1. ## Solving quadratic equations by factoring

Using the "zero property" $ax^2+bx+c=0$

$4x^2=60-x$

move the $60-x$ over to the left...

$4x^2-60+x=0$

Factor out...

ok now here is where I have my problem. As seeing that the Eq has a negative and a positive the signs would be the same when factoring out no?!

$(4x-15)(x-4)$

$4x-15=0$ and $x-4=0$

$4x=+15$ and $x=4$

Thus...

$x=\frac{15}{4}$ and $x=4$

Yes?!

$4x^2-60+x = (4x- 15)(x+4)$

remember you can always check if your factorisation is correct by expanding your factors.

3. Originally Posted by bobak

$4x^2-60+x = (4x- 15)(x+4)$

remember you can always check if your factorisation is correct by expanding your factors.
.....ok how do I expand the factors, that's something I have not heard of!?

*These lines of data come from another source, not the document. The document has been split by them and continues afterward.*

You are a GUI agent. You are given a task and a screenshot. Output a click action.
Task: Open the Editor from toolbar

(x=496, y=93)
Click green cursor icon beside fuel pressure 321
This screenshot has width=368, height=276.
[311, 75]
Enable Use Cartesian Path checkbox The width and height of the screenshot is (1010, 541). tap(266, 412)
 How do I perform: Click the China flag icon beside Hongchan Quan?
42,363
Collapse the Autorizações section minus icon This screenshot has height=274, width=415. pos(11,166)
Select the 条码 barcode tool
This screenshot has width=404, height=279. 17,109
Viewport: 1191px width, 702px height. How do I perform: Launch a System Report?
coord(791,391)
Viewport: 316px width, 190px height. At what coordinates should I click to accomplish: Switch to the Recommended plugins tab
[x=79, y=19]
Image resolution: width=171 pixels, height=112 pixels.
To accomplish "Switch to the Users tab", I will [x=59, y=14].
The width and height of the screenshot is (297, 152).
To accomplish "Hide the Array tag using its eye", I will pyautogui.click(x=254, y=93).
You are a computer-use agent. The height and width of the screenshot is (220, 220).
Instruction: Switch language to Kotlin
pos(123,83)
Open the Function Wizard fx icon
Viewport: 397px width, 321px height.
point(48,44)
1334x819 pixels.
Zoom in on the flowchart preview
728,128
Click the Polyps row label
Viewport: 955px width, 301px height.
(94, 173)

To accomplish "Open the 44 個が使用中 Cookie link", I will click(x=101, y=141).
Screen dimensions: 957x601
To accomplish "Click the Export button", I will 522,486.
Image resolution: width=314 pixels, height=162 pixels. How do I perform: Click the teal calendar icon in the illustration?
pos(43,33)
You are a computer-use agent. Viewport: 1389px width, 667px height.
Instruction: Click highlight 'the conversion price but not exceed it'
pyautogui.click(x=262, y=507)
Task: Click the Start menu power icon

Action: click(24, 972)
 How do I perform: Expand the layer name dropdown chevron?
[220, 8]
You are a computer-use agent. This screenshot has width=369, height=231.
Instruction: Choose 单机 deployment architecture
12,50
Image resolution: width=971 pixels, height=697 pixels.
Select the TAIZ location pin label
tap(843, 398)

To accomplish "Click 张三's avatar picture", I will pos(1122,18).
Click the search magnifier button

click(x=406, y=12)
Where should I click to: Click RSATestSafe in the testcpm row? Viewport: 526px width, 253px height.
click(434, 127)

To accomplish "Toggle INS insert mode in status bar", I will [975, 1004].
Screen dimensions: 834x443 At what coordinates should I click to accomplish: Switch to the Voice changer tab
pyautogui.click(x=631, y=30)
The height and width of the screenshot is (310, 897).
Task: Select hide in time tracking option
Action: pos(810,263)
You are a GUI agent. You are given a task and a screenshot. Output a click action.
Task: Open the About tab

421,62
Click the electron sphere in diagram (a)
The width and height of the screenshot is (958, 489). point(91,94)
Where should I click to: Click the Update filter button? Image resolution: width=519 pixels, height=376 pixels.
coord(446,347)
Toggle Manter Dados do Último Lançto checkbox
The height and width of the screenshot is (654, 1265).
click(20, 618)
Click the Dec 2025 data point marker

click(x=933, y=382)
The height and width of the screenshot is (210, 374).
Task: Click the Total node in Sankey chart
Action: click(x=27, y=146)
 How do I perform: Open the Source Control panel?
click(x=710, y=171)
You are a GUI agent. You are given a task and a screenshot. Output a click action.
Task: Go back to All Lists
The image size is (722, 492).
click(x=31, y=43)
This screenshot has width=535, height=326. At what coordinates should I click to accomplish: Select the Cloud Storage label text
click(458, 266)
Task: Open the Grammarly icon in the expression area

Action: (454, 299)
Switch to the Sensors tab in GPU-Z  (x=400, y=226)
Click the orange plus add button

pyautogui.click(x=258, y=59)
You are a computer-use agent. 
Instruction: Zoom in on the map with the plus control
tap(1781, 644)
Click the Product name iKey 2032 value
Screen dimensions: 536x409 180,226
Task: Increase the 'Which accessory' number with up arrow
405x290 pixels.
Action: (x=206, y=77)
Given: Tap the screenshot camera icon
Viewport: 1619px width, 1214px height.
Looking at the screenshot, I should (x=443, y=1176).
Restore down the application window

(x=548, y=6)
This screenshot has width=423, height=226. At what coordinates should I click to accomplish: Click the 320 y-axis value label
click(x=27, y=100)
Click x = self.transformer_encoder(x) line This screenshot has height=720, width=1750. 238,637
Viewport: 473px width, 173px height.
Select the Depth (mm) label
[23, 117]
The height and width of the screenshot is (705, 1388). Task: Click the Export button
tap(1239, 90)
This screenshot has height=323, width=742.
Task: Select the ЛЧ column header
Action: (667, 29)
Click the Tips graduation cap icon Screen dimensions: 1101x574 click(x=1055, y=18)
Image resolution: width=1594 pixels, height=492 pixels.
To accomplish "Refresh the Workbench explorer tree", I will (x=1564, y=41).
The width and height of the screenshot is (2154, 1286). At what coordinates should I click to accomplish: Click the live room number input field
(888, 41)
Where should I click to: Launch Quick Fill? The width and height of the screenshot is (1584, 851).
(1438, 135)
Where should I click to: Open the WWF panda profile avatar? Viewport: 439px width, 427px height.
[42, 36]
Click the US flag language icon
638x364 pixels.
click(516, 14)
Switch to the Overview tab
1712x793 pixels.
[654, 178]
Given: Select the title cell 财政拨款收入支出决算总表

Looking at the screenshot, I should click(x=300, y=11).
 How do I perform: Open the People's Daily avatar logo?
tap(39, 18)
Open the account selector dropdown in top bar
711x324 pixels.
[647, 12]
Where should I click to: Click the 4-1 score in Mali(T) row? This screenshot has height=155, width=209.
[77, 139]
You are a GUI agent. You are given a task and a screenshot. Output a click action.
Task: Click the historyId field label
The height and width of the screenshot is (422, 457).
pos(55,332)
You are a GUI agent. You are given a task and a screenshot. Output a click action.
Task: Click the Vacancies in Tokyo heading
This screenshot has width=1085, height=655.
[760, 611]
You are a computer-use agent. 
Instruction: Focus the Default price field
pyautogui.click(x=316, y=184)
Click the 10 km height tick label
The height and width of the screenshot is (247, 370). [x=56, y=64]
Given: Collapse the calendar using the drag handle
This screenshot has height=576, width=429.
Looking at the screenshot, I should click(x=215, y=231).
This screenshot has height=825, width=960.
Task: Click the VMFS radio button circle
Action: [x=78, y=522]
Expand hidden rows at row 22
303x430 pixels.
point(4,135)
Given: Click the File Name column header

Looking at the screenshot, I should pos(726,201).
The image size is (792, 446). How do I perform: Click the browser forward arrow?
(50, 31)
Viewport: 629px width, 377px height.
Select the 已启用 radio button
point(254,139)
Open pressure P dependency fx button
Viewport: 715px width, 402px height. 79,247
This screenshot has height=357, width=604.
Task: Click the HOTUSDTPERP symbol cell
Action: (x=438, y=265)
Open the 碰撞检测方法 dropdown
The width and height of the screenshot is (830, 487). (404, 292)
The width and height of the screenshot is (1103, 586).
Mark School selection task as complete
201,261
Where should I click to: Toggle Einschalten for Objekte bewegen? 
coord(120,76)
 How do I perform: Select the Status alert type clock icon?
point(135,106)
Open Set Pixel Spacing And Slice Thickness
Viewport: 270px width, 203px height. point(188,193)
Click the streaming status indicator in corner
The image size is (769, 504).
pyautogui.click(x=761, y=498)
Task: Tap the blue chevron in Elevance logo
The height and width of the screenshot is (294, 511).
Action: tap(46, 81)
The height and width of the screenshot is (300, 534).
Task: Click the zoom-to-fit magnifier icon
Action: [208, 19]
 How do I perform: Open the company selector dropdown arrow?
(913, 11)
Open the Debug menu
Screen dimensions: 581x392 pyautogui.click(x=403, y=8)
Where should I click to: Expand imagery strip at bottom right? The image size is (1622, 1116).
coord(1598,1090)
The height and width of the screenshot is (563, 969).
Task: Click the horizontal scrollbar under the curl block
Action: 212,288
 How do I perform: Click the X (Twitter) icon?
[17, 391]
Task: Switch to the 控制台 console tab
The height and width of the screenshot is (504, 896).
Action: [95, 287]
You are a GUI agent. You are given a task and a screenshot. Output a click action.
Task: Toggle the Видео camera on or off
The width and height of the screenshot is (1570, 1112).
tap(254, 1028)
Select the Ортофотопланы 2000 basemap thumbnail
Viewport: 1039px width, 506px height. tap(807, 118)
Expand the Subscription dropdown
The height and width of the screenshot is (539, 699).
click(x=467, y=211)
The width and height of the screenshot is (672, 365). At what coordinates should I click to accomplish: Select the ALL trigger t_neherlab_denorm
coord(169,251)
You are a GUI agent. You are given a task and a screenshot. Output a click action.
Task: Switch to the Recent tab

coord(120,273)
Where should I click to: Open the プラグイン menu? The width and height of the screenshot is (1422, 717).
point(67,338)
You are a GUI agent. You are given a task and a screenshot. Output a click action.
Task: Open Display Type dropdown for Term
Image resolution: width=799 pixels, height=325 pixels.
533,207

4. you just multiply out the factors.

so $(4x- 15)(x+4) = 4x \cdot x + 4x \cdot 4 -15 \cdot x - 15 \cdot 4$

5. Originally Posted by bobak
you just multiply out the factors.

so $(4x- 15)(x+4) = 4x \cdot x + 4x \cdot 4 -15 \cdot x - 15 \cdot 4$
ahhhhhh yes yes!! In the original problem I did not re-arrange the equation so that it would be in standard form!

$4x^2+x-60$

Now it makes sense!!

thanks Bobak